Reproduce every line of the entries below word for word, from the very first one down to the line containing "Action: click(232, 36)", with that line included.

● ● ●

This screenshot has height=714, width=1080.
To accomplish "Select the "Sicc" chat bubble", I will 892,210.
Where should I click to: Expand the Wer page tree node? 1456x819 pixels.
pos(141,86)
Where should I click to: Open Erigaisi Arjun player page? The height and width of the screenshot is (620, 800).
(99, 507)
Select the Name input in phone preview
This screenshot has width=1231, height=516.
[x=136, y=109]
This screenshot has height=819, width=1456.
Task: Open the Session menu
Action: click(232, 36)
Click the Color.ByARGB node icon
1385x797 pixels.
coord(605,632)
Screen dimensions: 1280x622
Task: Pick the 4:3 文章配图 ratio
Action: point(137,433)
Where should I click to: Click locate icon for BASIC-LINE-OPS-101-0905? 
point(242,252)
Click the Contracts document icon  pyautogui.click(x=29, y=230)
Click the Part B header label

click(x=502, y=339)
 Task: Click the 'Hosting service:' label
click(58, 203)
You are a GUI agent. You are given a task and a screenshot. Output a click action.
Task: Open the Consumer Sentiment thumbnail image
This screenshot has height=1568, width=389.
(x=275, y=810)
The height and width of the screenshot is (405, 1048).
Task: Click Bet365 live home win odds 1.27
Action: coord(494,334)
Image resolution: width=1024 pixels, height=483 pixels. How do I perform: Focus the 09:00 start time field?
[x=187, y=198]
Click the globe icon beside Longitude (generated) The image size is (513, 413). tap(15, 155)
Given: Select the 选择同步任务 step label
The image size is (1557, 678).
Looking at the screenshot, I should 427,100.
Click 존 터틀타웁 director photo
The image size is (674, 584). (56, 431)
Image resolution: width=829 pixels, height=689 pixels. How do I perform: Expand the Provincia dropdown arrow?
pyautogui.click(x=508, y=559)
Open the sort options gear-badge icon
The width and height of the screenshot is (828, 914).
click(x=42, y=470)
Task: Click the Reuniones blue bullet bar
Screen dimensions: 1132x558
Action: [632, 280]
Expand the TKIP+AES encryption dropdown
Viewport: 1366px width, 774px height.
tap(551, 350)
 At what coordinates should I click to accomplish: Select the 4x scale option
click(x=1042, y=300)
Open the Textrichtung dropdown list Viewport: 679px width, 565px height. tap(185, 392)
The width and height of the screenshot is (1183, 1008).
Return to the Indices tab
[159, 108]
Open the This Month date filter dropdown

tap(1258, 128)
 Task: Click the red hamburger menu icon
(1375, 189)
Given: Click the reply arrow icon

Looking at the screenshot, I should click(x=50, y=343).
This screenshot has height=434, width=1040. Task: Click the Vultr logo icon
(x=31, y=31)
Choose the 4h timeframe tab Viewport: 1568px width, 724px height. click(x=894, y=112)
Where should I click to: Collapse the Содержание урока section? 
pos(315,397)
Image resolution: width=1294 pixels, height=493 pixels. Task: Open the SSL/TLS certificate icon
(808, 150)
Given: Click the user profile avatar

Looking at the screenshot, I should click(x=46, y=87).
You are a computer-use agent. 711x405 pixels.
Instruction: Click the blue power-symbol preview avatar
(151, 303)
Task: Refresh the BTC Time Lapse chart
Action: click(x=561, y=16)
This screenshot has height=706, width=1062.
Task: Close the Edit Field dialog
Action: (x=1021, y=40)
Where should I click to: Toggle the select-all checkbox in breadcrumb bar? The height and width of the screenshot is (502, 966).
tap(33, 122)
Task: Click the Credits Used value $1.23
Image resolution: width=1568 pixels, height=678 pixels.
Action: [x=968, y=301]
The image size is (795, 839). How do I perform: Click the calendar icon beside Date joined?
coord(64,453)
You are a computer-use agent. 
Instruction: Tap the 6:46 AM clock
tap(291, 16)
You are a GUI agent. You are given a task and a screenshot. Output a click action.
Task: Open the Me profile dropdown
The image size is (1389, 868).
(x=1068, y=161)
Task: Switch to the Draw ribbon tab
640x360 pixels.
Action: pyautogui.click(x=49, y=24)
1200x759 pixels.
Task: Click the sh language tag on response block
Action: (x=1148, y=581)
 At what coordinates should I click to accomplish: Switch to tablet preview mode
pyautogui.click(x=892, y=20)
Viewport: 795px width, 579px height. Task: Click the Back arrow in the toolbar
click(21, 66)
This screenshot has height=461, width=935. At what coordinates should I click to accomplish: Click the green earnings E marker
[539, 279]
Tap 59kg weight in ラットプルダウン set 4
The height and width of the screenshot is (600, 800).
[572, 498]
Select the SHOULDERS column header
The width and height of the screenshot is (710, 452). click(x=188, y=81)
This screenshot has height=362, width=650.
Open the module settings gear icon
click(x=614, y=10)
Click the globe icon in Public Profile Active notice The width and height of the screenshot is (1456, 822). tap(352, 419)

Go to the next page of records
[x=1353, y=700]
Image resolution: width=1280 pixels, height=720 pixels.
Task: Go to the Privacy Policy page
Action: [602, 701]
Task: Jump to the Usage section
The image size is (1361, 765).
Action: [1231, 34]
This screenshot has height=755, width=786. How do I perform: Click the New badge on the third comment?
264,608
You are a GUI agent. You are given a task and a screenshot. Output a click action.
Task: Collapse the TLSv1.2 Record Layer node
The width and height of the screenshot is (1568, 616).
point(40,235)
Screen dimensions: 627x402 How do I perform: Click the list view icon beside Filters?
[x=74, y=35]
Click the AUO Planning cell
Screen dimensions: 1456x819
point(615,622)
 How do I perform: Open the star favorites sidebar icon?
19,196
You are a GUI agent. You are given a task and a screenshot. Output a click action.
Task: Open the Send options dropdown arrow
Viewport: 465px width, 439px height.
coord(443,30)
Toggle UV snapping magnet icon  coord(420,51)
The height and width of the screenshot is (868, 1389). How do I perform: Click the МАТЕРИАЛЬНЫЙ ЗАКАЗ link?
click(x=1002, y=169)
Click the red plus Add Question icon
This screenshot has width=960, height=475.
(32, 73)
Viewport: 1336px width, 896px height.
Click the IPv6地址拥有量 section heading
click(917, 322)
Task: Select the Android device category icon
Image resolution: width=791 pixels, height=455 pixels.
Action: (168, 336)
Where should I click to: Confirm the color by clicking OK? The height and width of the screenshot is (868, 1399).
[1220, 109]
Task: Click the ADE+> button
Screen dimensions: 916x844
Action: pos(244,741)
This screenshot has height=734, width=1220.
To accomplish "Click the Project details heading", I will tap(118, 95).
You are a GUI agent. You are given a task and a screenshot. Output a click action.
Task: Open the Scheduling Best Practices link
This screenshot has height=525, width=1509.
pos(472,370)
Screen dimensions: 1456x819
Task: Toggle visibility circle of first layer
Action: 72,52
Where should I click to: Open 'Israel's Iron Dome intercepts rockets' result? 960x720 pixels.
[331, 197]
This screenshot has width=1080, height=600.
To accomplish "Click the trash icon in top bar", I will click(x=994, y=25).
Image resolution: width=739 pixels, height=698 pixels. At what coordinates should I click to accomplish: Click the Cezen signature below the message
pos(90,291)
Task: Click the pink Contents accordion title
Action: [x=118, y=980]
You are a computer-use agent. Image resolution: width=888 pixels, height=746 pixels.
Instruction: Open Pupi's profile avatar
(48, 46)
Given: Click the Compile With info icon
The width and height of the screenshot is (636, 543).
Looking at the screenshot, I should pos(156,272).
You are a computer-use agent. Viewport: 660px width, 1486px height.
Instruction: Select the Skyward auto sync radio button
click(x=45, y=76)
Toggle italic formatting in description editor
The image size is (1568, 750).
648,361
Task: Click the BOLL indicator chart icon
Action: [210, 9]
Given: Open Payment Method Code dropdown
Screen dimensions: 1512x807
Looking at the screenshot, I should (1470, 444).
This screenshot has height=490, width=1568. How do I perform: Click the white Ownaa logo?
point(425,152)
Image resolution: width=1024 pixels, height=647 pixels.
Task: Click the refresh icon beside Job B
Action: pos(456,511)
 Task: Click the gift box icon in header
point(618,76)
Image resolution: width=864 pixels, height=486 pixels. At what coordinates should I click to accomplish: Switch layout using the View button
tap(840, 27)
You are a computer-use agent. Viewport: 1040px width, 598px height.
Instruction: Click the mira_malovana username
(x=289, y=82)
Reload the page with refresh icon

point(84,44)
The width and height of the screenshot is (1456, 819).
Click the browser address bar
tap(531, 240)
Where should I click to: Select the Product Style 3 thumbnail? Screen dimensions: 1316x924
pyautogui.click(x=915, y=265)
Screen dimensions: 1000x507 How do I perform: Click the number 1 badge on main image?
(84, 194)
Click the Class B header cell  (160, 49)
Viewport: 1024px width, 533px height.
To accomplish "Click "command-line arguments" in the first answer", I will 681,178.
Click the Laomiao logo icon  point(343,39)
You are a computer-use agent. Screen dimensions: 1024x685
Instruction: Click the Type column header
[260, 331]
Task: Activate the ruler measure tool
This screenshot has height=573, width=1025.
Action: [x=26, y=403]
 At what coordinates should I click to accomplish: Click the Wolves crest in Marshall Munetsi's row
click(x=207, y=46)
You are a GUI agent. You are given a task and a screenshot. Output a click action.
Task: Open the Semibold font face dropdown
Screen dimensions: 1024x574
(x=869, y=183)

● ● ●

— Response to the exercise —
This screenshot has height=714, width=1080.
To accomplish "Select the "Sicc" chat bubble", I will 892,210.
Where should I click to: Expand the Wer page tree node? 1456x819 pixels.
pos(141,86)
Where should I click to: Open Erigaisi Arjun player page? The height and width of the screenshot is (620, 800).
(99, 507)
Select the Name input in phone preview
This screenshot has width=1231, height=516.
[x=136, y=109]
This screenshot has height=819, width=1456.
Task: Open the Session menu
Action: click(232, 36)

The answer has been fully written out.